2 minute read / Oct 29, 2013 /
Dream Teams: The Characteristics Of Billion-Dollar Startup Founders
There’s a perptual and roaring debate in Startupland about the ideal founding team. Should the ideal team be entirely computer scientists? How important to success is having an MBA/business person? What about the stories of billionaire dropouts?
To answer that question, I’ve aggregated the academic backgrounds of 30 of the top startups of the past few years and analyzed the make up of each of those founding teams.
Above is a chart comparing the number of “billion” dollar startups by the total number of founders and the share of technical founders.

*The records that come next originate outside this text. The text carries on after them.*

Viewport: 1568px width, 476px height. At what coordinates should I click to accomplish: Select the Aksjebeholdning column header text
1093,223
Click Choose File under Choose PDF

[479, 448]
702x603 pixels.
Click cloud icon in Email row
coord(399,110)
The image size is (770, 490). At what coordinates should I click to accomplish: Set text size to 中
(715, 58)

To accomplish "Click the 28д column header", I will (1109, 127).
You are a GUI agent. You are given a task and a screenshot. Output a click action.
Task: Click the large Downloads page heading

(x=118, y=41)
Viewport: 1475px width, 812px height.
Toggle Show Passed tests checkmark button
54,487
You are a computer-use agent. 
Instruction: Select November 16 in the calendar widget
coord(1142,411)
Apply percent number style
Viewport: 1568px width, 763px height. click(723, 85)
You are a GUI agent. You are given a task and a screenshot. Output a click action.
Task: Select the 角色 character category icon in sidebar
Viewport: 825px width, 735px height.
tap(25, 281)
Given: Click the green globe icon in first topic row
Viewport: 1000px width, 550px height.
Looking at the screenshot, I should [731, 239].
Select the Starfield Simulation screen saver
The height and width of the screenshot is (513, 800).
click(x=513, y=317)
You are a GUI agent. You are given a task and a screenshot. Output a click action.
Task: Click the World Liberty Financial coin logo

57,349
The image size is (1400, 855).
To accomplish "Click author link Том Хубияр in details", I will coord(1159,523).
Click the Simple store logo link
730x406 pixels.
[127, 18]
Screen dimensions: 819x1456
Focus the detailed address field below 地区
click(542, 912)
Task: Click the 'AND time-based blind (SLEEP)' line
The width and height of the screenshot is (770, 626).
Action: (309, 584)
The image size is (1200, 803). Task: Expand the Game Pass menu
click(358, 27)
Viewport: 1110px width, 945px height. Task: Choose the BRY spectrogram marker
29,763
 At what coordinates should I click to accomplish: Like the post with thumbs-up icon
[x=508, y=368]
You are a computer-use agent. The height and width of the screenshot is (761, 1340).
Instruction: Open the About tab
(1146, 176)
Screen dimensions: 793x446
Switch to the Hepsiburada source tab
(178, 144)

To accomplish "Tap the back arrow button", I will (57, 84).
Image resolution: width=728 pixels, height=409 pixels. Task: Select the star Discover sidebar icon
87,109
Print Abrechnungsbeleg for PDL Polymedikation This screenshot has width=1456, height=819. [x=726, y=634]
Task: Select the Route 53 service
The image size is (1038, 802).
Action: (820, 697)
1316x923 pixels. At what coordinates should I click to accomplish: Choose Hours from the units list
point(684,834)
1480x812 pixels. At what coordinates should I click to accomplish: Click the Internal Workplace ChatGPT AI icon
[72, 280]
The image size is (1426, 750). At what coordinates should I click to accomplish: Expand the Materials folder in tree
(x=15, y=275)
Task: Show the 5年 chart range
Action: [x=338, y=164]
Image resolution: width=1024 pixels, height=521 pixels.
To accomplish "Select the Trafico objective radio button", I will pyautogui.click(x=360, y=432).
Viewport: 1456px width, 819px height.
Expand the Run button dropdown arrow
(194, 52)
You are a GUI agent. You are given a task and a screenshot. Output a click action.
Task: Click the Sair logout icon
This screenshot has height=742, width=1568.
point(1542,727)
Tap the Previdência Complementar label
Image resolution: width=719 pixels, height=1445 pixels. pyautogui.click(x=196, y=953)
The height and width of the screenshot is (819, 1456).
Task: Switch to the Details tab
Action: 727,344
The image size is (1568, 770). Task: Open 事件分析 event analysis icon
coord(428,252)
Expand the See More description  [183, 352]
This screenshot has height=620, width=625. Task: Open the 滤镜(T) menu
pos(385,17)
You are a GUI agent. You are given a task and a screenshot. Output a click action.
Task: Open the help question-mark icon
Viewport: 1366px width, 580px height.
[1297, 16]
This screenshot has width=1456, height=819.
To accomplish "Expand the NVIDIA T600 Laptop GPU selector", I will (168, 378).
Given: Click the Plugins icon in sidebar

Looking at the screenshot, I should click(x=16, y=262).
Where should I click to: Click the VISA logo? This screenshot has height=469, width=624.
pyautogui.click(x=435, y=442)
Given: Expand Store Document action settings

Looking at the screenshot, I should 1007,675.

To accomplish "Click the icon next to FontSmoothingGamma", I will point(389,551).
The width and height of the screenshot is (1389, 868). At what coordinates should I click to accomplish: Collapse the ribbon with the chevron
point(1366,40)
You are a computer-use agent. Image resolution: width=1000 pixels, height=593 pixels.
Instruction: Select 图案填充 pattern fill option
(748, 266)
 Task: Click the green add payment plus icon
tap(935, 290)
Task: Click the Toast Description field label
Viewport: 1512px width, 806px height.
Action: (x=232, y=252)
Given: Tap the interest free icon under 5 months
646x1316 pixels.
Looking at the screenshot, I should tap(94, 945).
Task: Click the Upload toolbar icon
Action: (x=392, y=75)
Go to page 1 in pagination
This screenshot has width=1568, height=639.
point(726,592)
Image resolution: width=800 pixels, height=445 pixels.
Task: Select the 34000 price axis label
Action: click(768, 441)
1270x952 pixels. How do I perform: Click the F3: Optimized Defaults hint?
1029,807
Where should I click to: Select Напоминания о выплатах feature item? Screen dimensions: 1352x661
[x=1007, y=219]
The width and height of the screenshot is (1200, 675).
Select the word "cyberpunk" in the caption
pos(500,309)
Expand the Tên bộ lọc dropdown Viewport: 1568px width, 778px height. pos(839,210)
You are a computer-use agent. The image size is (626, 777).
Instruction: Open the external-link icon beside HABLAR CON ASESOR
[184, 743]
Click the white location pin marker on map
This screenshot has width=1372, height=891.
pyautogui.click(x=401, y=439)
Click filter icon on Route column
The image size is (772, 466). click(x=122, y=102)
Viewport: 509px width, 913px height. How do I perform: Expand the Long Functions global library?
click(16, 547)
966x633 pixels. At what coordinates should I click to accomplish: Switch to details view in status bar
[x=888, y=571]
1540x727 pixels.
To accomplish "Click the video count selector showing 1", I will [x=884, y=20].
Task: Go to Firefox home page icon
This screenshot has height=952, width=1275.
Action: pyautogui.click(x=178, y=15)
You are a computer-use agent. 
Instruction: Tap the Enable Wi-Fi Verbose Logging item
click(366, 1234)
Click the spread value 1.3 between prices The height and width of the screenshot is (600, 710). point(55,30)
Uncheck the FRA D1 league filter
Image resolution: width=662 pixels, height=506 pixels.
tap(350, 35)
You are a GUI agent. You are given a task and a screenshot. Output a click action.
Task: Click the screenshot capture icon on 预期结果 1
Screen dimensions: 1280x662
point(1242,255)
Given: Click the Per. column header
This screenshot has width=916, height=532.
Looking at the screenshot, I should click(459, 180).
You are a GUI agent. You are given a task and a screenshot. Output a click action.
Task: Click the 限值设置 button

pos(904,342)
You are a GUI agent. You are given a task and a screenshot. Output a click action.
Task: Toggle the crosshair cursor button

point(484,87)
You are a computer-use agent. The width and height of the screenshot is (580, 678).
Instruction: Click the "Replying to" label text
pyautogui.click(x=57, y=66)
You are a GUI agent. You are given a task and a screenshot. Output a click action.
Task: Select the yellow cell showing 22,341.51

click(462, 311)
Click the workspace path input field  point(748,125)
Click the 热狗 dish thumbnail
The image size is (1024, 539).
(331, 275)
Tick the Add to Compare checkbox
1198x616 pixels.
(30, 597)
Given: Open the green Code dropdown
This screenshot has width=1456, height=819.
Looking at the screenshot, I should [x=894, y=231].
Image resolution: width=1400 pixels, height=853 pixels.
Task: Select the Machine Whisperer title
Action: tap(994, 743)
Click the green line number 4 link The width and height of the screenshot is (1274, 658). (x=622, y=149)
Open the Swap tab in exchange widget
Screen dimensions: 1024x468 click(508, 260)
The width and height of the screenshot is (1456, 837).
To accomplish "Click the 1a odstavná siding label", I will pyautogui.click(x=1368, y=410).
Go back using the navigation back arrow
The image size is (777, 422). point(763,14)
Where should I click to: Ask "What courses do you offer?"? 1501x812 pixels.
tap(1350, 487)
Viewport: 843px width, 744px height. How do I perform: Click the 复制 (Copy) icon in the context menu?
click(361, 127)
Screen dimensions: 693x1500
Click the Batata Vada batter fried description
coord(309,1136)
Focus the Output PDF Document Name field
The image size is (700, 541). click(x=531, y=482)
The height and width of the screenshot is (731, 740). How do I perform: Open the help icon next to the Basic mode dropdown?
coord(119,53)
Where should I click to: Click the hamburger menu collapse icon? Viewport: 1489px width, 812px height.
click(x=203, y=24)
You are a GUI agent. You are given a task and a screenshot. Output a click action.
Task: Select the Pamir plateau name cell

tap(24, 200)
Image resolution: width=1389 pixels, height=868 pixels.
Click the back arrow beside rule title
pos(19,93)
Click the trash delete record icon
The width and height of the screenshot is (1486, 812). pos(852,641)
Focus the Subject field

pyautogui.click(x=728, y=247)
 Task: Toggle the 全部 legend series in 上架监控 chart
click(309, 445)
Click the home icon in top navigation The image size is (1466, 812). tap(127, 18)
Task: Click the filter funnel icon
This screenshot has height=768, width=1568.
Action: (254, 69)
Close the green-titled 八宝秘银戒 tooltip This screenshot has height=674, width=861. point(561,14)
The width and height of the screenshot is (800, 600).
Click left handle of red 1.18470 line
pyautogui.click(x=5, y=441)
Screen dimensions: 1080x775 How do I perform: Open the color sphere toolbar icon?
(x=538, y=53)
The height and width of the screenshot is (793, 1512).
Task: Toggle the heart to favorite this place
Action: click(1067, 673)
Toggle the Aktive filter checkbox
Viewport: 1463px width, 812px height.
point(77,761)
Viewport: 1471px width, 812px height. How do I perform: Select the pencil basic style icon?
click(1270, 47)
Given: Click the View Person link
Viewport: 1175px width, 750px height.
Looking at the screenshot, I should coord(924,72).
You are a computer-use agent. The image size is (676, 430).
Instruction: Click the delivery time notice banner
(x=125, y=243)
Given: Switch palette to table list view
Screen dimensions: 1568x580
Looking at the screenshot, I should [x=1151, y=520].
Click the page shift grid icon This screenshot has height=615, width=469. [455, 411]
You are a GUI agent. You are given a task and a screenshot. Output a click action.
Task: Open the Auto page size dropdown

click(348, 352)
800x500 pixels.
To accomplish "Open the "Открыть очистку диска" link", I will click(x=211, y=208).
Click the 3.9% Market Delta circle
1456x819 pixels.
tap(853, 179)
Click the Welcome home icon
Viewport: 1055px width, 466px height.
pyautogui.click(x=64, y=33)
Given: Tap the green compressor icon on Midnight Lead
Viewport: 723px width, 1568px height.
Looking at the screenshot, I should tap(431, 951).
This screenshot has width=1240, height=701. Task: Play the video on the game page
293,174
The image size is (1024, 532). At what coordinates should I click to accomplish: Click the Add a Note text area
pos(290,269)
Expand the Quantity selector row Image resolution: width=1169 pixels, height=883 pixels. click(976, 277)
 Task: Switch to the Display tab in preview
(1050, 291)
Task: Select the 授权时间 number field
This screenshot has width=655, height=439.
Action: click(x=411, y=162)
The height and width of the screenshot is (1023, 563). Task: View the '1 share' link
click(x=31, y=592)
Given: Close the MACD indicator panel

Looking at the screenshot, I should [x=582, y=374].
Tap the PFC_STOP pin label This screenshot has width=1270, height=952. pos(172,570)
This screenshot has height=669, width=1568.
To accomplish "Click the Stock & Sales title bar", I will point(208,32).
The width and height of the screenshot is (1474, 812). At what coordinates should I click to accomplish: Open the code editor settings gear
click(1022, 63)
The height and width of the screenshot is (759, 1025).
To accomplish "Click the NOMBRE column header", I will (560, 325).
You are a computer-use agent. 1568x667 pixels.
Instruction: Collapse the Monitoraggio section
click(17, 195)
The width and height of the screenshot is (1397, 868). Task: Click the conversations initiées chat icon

Here are the key observations of this data:
- The average founding team has 2.4 founders; the median is 2
- 54% of teams have at least one technical founder
- 37% of teams are exclusively computer scientists
- 30% of teams have no technical cofounders
- 15% of founders have dropped out of an undergraduate or graduate degree program
- 10% of founders have an MBA
The sample size here is small, only 30, and by definition each one of these companies is an exception. But a few patterns emerge from the data. First, there is no clear correlation between the fraction of technical founders and the ultimate success of the business. In this data set, there are an equal number of successful non-technical teams as technical teams as semi-technical teams. The share is split a third to each.
Second, there are as many dropouts as MBAs among these teams, which asks more questions about education than it answers.
Third, looking through the data, there is a slight bias towards technical teams in enterprise companies particularly where technology is the main differentiator. No surprise there. But in the consumer world and in software as a service, there seems to be no patterns. For every Pinterest, there’s an Uber; for every Box.net, there’s a Workday.
The data confirmed what I believe: great founding teams can come from anywhere.